17.2 Present system of tax collection is inadequate. (I am not referring to the law. I am referring to only the tax collection procedures.) In India, in USA, in UK & most other countries, a non-resident’s tax is collected by the TDS procedure. In other words, the Indian resident payer deducts the money from the payment to be made to the non-resident. And then pays to the tax department. Now, if the resident payer does not comply with TDS procedure, then the common preventive steps are: the tax is recovered from the resident payer; he is charged interest & penalty; and the expenditure is disallowed in his hands. This is the process adopted even under Equalisation Levy for enforcing the compliance by the resident payer. The disallowance of expenses if EL is not deducted by the Payer requires amendments in Income-tax Act. Hence insertion of Section 40 (ib).
 

17.3 This tax is to be administered by the Indian Income-tax department. In a democracy any tax should have the appellate mechanism also. Hence all the machinery & appellate provisions of Income-tax Act have been made applicable to Equalisation Levy.
 

VII.18 Query: "How do you assess the impact of the levy on Indian start-up community that are the primary consumers of such e-marketing services?"
 

Responses:
 

(i) Probably, the biggest advertiser in India is Hindustan Unilever Ltd.
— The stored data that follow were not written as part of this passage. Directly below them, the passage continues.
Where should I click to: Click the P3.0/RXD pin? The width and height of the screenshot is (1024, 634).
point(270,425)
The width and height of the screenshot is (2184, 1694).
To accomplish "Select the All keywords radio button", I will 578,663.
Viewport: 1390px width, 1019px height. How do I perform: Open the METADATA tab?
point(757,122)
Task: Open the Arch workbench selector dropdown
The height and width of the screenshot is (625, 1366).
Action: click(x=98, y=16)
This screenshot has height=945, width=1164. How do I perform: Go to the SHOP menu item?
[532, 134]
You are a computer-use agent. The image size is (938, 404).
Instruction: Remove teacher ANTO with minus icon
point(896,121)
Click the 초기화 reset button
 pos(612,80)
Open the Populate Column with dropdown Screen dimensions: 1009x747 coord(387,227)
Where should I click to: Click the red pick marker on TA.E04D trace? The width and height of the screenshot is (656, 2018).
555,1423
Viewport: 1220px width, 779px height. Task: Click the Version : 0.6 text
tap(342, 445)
Is it a start up?
 

(ii) Let us rephrase the query: “For startups, internet advertising is more affordable. When internet advertising is taxed, startups will be affected”.
 

Well, Indian internet media advertisements are not subject to Equalisation Levy. Is it necessary for a startup to go to foreign media for advertisement?
 

It is a fashion to oppose any tax in the name of the weakest section of the society. These persons ignore the fact that MNCs earning billions in revenue from India are escaping without paying any tax in India. The tax that the MNCs don’t pay is ultimately suffered by rest of the tax payers. Which includes You & me and your & my typist & clerk. Not taxing the MNC is like subsidizing the MNC at the cost of the middle class of India.